Copy the rows word for word, from the line containing "Switch language via the UK flag icon" through the line containing "This screenshot has width=868, height=387.", with both of those lines included.

## Given records
---
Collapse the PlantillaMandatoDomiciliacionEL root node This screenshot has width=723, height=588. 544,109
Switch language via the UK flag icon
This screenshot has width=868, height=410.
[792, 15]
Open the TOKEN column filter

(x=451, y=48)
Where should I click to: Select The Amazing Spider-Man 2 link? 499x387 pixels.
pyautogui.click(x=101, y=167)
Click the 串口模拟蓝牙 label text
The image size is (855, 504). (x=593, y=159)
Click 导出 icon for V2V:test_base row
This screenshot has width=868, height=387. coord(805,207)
---
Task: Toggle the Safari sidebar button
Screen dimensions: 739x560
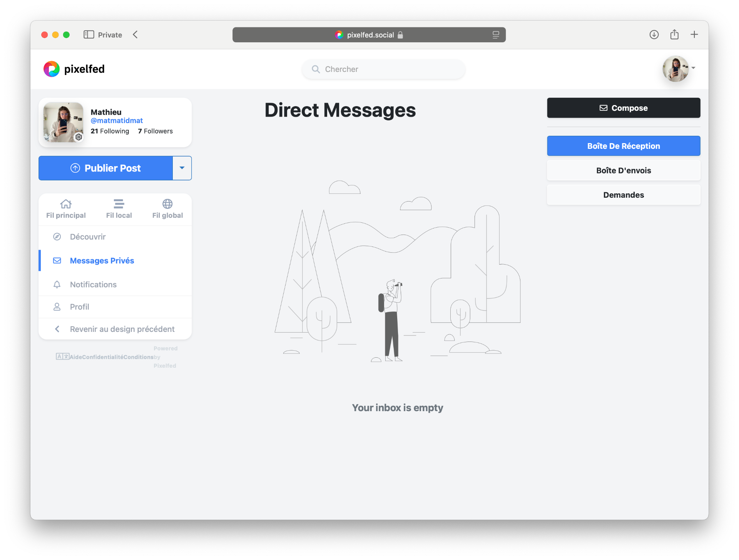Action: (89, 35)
---
## Task output
Switch language via the UK flag icon
This screenshot has width=868, height=410.
[792, 15]
Open the TOKEN column filter

(x=451, y=48)
Where should I click to: Select The Amazing Spider-Man 2 link? 499x387 pixels.
pyautogui.click(x=101, y=167)
Click the 串口模拟蓝牙 label text
The image size is (855, 504). (x=593, y=159)
Click 导出 icon for V2V:test_base row
This screenshot has width=868, height=387. coord(805,207)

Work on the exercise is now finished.